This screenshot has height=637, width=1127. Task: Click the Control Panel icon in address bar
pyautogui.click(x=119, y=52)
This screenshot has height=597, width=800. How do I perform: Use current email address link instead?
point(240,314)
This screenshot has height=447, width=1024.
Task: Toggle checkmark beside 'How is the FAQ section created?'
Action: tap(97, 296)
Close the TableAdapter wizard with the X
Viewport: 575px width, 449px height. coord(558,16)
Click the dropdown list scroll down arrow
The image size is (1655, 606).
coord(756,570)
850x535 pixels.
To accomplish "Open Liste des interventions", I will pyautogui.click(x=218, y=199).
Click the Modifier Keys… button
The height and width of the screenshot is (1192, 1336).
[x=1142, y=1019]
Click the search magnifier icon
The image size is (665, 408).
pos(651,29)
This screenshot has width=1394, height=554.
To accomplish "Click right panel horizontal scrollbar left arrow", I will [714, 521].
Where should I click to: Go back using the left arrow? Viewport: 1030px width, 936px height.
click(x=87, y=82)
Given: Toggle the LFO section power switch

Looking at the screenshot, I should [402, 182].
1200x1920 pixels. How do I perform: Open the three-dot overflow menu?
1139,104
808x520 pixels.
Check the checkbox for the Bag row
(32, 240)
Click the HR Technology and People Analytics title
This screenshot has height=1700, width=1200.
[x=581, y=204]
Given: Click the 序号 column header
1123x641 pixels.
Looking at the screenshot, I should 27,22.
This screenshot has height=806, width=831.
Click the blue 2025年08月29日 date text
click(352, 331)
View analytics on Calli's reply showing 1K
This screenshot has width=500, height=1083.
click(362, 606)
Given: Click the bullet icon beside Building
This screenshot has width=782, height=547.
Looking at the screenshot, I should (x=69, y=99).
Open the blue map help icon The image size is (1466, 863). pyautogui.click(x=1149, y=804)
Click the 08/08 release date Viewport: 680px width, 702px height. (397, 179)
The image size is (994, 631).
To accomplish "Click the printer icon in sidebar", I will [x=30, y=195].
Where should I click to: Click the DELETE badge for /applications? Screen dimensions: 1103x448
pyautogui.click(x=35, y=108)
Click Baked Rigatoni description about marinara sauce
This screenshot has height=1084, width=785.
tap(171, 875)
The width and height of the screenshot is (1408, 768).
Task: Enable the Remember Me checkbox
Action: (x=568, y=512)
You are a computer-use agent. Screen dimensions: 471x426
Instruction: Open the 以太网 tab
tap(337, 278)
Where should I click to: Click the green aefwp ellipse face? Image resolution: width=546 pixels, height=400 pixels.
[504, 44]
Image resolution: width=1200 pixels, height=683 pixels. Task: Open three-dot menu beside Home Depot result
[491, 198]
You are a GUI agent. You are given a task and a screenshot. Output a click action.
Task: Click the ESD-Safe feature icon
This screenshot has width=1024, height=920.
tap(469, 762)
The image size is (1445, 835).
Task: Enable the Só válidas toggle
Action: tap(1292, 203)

### Aim of the exercise:
Everything from the line containing "Click the HR" through the line containing "The image size is (994, 631)." in the material above should be retyped exactly, both ends included, and nothing more.

### Task response:
Click the HR Technology and People Analytics title
This screenshot has height=1700, width=1200.
[x=581, y=204]
Given: Click the 序号 column header
1123x641 pixels.
Looking at the screenshot, I should 27,22.
This screenshot has height=806, width=831.
Click the blue 2025年08月29日 date text
click(352, 331)
View analytics on Calli's reply showing 1K
This screenshot has width=500, height=1083.
click(362, 606)
Given: Click the bullet icon beside Building
This screenshot has width=782, height=547.
Looking at the screenshot, I should (x=69, y=99).
Open the blue map help icon The image size is (1466, 863). pyautogui.click(x=1149, y=804)
Click the 08/08 release date Viewport: 680px width, 702px height. (397, 179)
The image size is (994, 631).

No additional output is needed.